I’m more of a Marshall McLuhan man, myself. Caution and reflection on the effects of new technologies are always prudent. From another issue of Salvo: Welcome to the Jungle–Marshall McLuhan, Media, and the Ecology of the Digital Age

. . .

McLuhan’s great insight was to see media in its broadest sense: as ecology. The word “medium” (from which “media” was derived), refers to “an intervening substance through which something else is transmitted or carried on.” And that’s the key. McLuhan’s claim was that the intervening substances we use—phonetic letters, radio broadcasts, YouTube videos, blogs, and whispers—are just as important as the messages they convey.

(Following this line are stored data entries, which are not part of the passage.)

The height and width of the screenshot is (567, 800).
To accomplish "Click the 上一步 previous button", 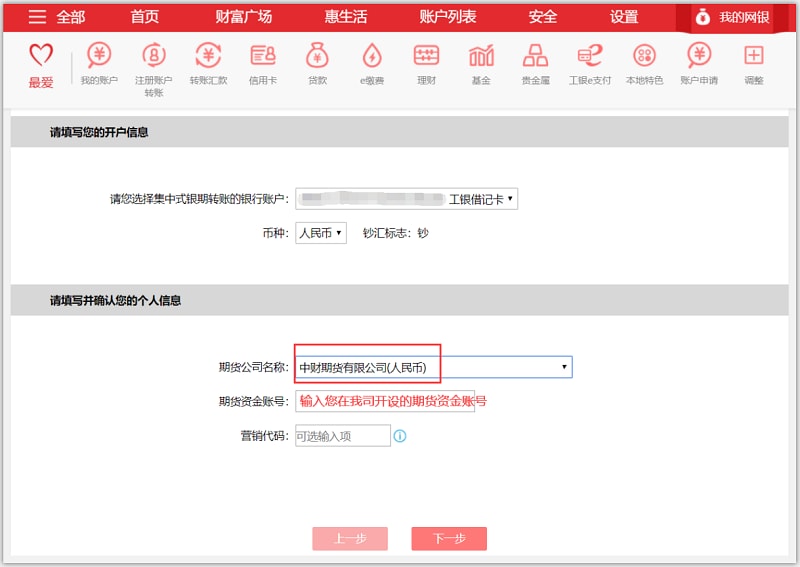I will 350,538.
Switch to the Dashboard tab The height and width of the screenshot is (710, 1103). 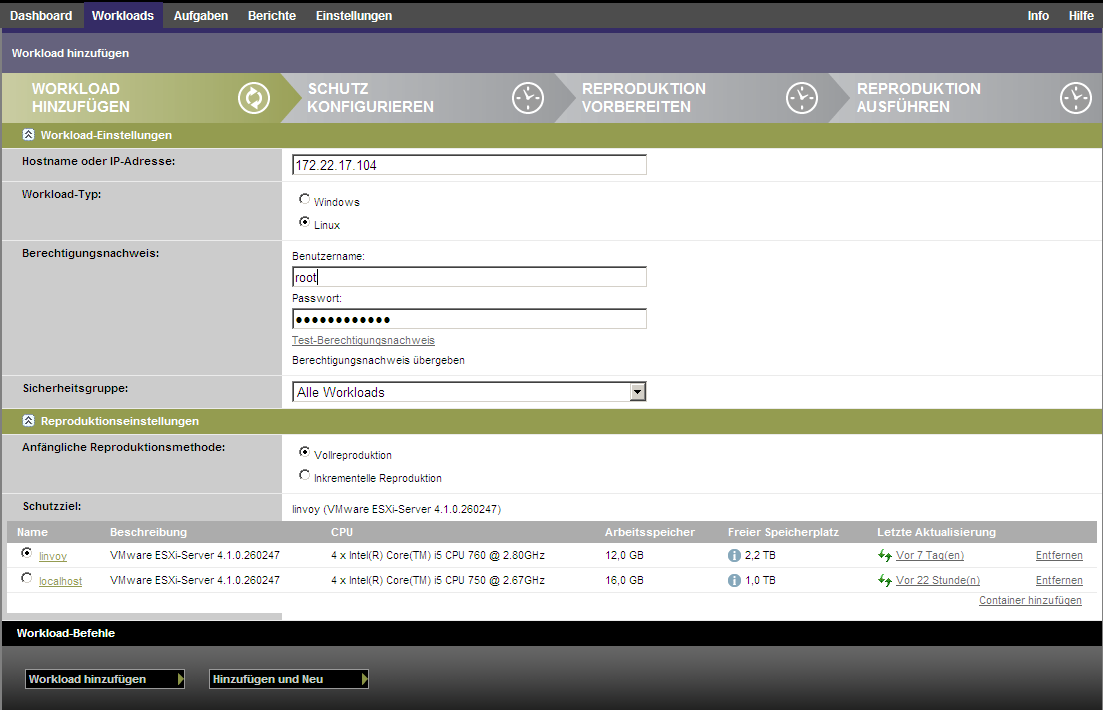(x=41, y=15)
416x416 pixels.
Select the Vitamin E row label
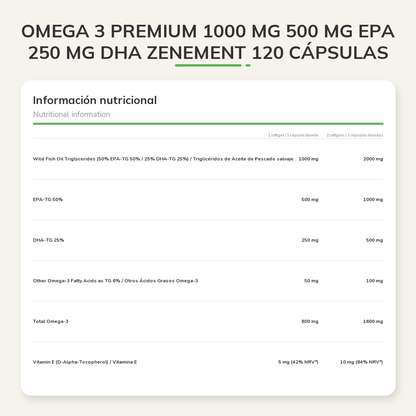coord(85,362)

As McLuhan famously put it, the medium is the message; and if, as he claimed, all media are extensions of man, then we are not just the passive recipients of media but a critical part of media itself. This makes media an ecosystem—like a marsh, savannah, or swamp—that surrounds us, consumes us, and works us over in every imaginable way. McLuhan writes, “Environments are not passive wrappings, but are, rather, active processes which are invisible. The ground rules, pervasive structure, and overall patterns of environments elude easy perception.”

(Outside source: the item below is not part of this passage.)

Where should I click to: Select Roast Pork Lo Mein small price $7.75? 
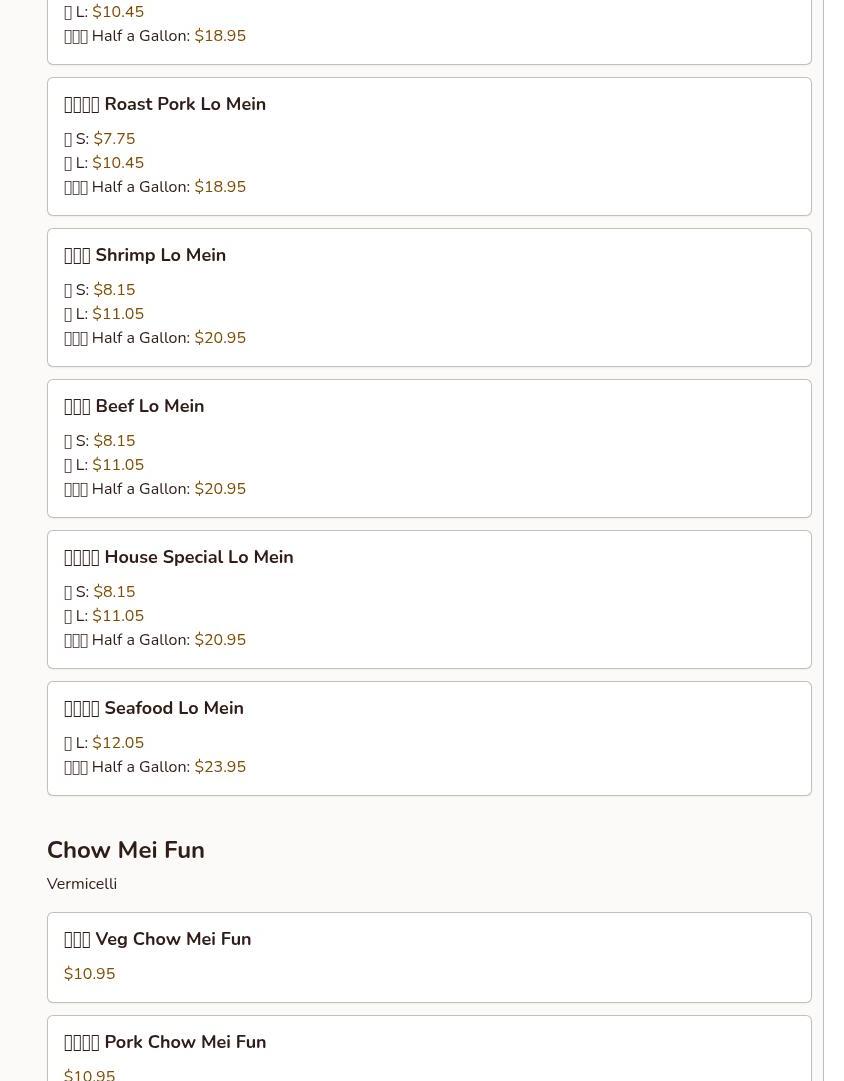(99, 139)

And the advent of electronic media in the twentieth century may be the biggest shock to that ecosystem in at least 500 years. McLuhan comments, “The new media are not ways of relating us to the old ‘real’ world; they are the real world and they reshape what remains of the old world at will.”

Whereas the printed word is just an extension of the eye, and the spoken word an extension of the ear, McLuhan claimed that electronic media are an extension of man’s central nervous system—all inclusive and limitless, interactive and multi-sensory. Their nature—light, electricity!—grants them power to impact not simply individual locales, but entire nations in real time, transforming the world from a mass of separate villages to one global village with shared experience and imagery.

Obviously, McLuhan’s volumes of work are too extensive and nuanced to treat comprehensively in one essay, but his basic analysis forces us to ask questions. What are our environments and their boundaries? How do we identify these complex interactions and view our ecosystem in new and interesting ways?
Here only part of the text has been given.